> _Exercise input_
:::

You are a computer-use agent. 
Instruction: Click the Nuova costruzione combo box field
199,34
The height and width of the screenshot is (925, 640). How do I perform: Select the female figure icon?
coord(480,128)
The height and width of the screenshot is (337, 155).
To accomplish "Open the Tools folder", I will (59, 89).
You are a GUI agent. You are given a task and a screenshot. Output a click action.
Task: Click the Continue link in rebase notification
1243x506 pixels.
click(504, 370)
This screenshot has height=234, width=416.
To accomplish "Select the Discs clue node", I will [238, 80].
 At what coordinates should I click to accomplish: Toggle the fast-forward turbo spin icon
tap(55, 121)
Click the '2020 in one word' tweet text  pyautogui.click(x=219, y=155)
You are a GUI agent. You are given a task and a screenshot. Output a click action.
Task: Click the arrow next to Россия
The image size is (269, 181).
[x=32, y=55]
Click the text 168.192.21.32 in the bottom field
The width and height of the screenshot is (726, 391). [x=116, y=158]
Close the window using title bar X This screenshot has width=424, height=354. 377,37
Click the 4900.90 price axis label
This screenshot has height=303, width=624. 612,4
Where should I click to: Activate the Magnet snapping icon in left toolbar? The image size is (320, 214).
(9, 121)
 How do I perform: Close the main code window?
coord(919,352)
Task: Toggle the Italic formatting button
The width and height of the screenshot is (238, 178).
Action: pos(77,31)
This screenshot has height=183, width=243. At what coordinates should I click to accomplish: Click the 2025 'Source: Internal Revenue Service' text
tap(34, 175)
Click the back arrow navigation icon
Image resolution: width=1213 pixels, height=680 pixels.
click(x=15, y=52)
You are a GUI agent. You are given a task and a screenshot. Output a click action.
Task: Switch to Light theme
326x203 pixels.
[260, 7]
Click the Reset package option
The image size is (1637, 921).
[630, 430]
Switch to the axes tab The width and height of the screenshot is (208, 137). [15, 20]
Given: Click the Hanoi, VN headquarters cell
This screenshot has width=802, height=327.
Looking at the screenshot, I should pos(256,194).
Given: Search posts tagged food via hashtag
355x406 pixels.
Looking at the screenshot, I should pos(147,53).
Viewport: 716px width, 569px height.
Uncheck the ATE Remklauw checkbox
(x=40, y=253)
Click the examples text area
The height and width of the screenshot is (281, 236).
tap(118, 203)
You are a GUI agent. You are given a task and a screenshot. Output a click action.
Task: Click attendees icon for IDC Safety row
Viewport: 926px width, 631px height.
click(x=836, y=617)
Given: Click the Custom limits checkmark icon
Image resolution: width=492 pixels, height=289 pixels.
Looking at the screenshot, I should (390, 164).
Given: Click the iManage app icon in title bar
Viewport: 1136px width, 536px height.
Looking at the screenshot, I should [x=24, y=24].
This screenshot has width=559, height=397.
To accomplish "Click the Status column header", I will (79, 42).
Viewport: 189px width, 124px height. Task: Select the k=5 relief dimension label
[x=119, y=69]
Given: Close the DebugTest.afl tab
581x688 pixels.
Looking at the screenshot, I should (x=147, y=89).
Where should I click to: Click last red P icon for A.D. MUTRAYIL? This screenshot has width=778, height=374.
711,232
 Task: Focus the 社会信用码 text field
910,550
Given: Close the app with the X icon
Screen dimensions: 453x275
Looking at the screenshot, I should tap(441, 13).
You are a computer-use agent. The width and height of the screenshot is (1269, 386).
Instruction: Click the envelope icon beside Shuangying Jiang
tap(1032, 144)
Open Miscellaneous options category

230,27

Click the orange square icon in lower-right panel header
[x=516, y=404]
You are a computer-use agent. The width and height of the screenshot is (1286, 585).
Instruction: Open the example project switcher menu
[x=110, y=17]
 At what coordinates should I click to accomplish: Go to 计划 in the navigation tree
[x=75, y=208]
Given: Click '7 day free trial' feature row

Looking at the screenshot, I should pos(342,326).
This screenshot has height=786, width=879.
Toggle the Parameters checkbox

:::

> _Exercise goal_
Down to the last character, restate every record.

> _Response to this exercise_
You are a computer-use agent. 
Instruction: Click the Nuova costruzione combo box field
199,34
The height and width of the screenshot is (925, 640). How do I perform: Select the female figure icon?
coord(480,128)
The height and width of the screenshot is (337, 155).
To accomplish "Open the Tools folder", I will (59, 89).
You are a GUI agent. You are given a task and a screenshot. Output a click action.
Task: Click the Continue link in rebase notification
1243x506 pixels.
click(504, 370)
This screenshot has height=234, width=416.
To accomplish "Select the Discs clue node", I will [238, 80].
 At what coordinates should I click to accomplish: Toggle the fast-forward turbo spin icon
tap(55, 121)
Click the '2020 in one word' tweet text  pyautogui.click(x=219, y=155)
You are a GUI agent. You are given a task and a screenshot. Output a click action.
Task: Click the arrow next to Россия
The image size is (269, 181).
[x=32, y=55]
Click the text 168.192.21.32 in the bottom field
The width and height of the screenshot is (726, 391). [x=116, y=158]
Close the window using title bar X This screenshot has width=424, height=354. 377,37
Click the 4900.90 price axis label
This screenshot has height=303, width=624. 612,4
Where should I click to: Activate the Magnet snapping icon in left toolbar? The image size is (320, 214).
(9, 121)
 How do I perform: Close the main code window?
coord(919,352)
Task: Toggle the Italic formatting button
The width and height of the screenshot is (238, 178).
Action: pos(77,31)
This screenshot has height=183, width=243. At what coordinates should I click to accomplish: Click the 2025 'Source: Internal Revenue Service' text
tap(34, 175)
Click the back arrow navigation icon
Image resolution: width=1213 pixels, height=680 pixels.
click(x=15, y=52)
You are a GUI agent. You are given a task and a screenshot. Output a click action.
Task: Switch to Light theme
326x203 pixels.
[260, 7]
Click the Reset package option
The image size is (1637, 921).
[630, 430]
Switch to the axes tab The width and height of the screenshot is (208, 137). [15, 20]
Given: Click the Hanoi, VN headquarters cell
This screenshot has width=802, height=327.
Looking at the screenshot, I should pos(256,194).
Given: Search posts tagged food via hashtag
355x406 pixels.
Looking at the screenshot, I should pos(147,53).
Viewport: 716px width, 569px height.
Uncheck the ATE Remklauw checkbox
(x=40, y=253)
Click the examples text area
The height and width of the screenshot is (281, 236).
tap(118, 203)
You are a GUI agent. You are given a task and a screenshot. Output a click action.
Task: Click attendees icon for IDC Safety row
Viewport: 926px width, 631px height.
click(x=836, y=617)
Given: Click the Custom limits checkmark icon
Image resolution: width=492 pixels, height=289 pixels.
Looking at the screenshot, I should (390, 164).
Given: Click the iManage app icon in title bar
Viewport: 1136px width, 536px height.
Looking at the screenshot, I should [x=24, y=24].
This screenshot has width=559, height=397.
To accomplish "Click the Status column header", I will (79, 42).
Viewport: 189px width, 124px height. Task: Select the k=5 relief dimension label
[x=119, y=69]
Given: Close the DebugTest.afl tab
581x688 pixels.
Looking at the screenshot, I should (x=147, y=89).
Where should I click to: Click last red P icon for A.D. MUTRAYIL? This screenshot has width=778, height=374.
711,232
 Task: Focus the 社会信用码 text field
910,550
Given: Close the app with the X icon
Screen dimensions: 453x275
Looking at the screenshot, I should tap(441, 13).
You are a computer-use agent. The width and height of the screenshot is (1269, 386).
Instruction: Click the envelope icon beside Shuangying Jiang
tap(1032, 144)
Open Miscellaneous options category

230,27

Click the orange square icon in lower-right panel header
[x=516, y=404]
You are a computer-use agent. The width and height of the screenshot is (1286, 585).
Instruction: Open the example project switcher menu
[x=110, y=17]
 At what coordinates should I click to accomplish: Go to 计划 in the navigation tree
[x=75, y=208]
Given: Click '7 day free trial' feature row

Looking at the screenshot, I should pos(342,326).
This screenshot has height=786, width=879.
Toggle the Parameters checkbox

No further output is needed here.